Texte de l’article publié dans la Revue UA Enjeux, signé Pierre cardon et Alain Dalançon
Instituteur communiste « unitaire »
Né en 1931 en Algérie, arrivé en métropole après la guerre, Alfred Sorel fait partie de cette génération de jeunes instituteurs communistes qui veulent voir se réaliser les promesses du programme des « Jours heureux » du CNR et sa traduction dans l’éducation avec l’application du plan Langevin-Wallon.
Jeune normalien au début de la guerre froide, avec son camarade et ami Daniel Renard, il est partisan de maintenir à la CGT le syndicalisme enseignant regroupé dans la FEN, après la scission provoquée en 1948 par la tendance Force ouvrière. Mais il accepte le passage à l’autonomie de la fédération et de son principal syndicat, le SNI (Syndicat national des instituteurs) auquel il adhère en 1951 en devenant instituteur. Très vite il siège à la commission nationale des jeunes du SNI. Dans le cadre de la « double appartenance » admise, il est également adhérent à la FEN-CGT où il est associé un temps à la direction en 1952, mais dont il doit démissionner sur demande de Denis Forestier, devenu secrétaire général du SNI. En 1954, il approuve sans réserve l’appel du bureau politique du PCF aux instituteurs communistes à ne militer qu’au SNI-FEN.

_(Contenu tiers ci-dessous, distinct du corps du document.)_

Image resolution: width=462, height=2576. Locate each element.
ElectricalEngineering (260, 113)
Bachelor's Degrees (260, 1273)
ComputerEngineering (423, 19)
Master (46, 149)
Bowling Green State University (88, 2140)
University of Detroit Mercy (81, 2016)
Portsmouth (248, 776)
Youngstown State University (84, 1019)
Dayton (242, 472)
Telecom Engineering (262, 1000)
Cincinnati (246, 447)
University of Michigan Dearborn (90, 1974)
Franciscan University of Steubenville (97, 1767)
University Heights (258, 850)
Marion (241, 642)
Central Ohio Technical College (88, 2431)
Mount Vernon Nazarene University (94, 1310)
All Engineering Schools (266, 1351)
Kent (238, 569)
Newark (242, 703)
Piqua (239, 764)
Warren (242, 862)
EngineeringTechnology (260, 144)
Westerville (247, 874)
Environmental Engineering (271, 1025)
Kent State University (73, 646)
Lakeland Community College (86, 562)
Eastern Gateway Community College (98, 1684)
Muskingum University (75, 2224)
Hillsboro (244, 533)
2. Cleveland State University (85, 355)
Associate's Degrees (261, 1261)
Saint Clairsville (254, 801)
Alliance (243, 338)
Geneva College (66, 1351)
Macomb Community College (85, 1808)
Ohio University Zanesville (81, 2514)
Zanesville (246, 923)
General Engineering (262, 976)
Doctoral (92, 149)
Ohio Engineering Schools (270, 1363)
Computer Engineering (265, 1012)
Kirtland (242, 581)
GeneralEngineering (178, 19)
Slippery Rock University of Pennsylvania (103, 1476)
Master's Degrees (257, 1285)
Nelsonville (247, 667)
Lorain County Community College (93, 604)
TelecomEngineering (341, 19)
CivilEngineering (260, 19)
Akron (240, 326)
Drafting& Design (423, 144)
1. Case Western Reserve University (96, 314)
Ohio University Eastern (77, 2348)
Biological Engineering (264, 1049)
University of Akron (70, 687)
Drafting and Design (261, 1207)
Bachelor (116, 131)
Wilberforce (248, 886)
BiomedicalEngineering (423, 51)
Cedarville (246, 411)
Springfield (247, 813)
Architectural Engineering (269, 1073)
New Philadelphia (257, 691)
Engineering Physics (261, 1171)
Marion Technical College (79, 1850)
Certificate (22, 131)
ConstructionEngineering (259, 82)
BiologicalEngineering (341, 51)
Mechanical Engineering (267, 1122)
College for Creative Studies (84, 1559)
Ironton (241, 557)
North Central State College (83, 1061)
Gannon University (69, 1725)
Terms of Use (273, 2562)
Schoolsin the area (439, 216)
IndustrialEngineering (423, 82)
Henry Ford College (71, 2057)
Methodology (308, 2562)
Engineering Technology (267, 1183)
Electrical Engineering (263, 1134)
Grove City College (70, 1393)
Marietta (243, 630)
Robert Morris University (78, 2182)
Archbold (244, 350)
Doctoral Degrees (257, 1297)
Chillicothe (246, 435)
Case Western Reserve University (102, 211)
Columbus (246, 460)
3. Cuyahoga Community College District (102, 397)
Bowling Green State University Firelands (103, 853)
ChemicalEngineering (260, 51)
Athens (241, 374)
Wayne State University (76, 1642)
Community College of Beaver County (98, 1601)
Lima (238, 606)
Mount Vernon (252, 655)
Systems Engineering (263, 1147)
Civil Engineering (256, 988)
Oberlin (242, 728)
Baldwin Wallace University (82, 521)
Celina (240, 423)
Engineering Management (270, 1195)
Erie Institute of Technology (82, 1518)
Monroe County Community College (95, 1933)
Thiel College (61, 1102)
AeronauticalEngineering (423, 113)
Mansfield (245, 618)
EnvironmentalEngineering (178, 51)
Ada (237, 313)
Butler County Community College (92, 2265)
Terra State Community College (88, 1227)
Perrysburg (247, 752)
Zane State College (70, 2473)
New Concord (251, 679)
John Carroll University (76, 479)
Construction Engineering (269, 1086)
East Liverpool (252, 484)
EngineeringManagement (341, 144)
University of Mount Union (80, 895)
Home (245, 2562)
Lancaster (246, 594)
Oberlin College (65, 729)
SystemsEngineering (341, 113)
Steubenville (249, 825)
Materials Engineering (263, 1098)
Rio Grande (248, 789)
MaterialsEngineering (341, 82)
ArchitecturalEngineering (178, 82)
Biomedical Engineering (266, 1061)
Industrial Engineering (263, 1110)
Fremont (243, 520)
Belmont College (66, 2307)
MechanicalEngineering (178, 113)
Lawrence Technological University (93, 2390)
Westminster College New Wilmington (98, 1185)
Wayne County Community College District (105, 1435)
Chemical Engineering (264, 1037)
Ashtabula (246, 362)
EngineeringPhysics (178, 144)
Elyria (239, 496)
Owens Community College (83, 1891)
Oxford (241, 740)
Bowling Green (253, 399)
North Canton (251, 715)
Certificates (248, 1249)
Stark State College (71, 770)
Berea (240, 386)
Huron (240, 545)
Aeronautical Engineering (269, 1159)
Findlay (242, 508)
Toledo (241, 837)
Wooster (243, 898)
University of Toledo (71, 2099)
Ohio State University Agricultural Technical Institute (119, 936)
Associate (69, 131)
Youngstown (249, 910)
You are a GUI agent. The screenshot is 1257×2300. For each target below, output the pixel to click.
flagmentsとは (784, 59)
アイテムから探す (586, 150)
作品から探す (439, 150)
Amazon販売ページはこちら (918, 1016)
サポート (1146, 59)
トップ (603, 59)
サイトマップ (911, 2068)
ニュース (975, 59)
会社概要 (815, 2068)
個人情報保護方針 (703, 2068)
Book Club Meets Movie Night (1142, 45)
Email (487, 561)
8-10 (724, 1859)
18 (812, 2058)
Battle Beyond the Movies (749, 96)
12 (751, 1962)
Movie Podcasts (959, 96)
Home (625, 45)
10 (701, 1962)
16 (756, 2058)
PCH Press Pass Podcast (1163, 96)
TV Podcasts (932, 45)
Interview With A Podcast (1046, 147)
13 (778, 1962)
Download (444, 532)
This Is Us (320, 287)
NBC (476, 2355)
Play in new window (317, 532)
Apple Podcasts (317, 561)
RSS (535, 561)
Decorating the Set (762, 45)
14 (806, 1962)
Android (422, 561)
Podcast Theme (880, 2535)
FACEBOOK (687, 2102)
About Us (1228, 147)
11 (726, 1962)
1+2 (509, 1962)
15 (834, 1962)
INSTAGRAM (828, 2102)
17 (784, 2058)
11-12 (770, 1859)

Dès lors, tout en restant fidèle au refus du système des tendances institué en 1948 dans la FEN autonome, il prend une part importante dans l’animation du courant dit « Bouches-du-Rhône ». Il milite en même temps dans le PCF pour structurer des commissions sur l’enseignement dans les fédérations de la région parisienne. Entré au comité de rédaction de la revue L’École et la Nation en 1956, il est intégré dans la commission auprès du Comité central suivant les questions de l’enseignement à partir de 1958. Georges Fournial prenant sa retraite, la direction du PCF décide en septembre 1961 de proposer aux « unitaires » qu’il conduise leur liste pour les prochaines élections au bureau national du SNI.
Cette liste, « Pour un SNI toujours plus fort et plus uni », obtient 27 % des mandats et 5 sièges, ce qui lui permet d’être reconnu comme leader des « unitaires » au SNI, et bientôt à la FEN où il siège à la CA nationale. Toujours opposé au système des tendances, il œuvre pour unir les personnels sur la base d’un programme revendicatif à visée de transformation sociale dans une perspective socialiste, fidèle à l’esprit de la double besogne de la Charte d’Amiens, s’appuyant sur la lutte de classe.
Il critique les orientations de la politique du pouvoir gaulliste dans le domaine de l’École et de la fonction publique. Quand il ne retrouve pas cette volonté de la combattre de la part de la direction du SNI, il appelle à voter contre le rapport moral. Mais quand l’union des forces de gauche est en marche au milieu de la décennie (1965, candidature unique de la gauche de François Mitterrand à l’élection présidentielle ; 1966, pacte d’unité d’action CGT-CFDT), il appelle à voter pour et même pour la motion d’orientation : il apprécie les progrès réalisés par le SNI dans le domaine de la formation des maîtres dans l’optique de la réalisation du Plan Langevin-Wallon, avec une première étape à bac + 2.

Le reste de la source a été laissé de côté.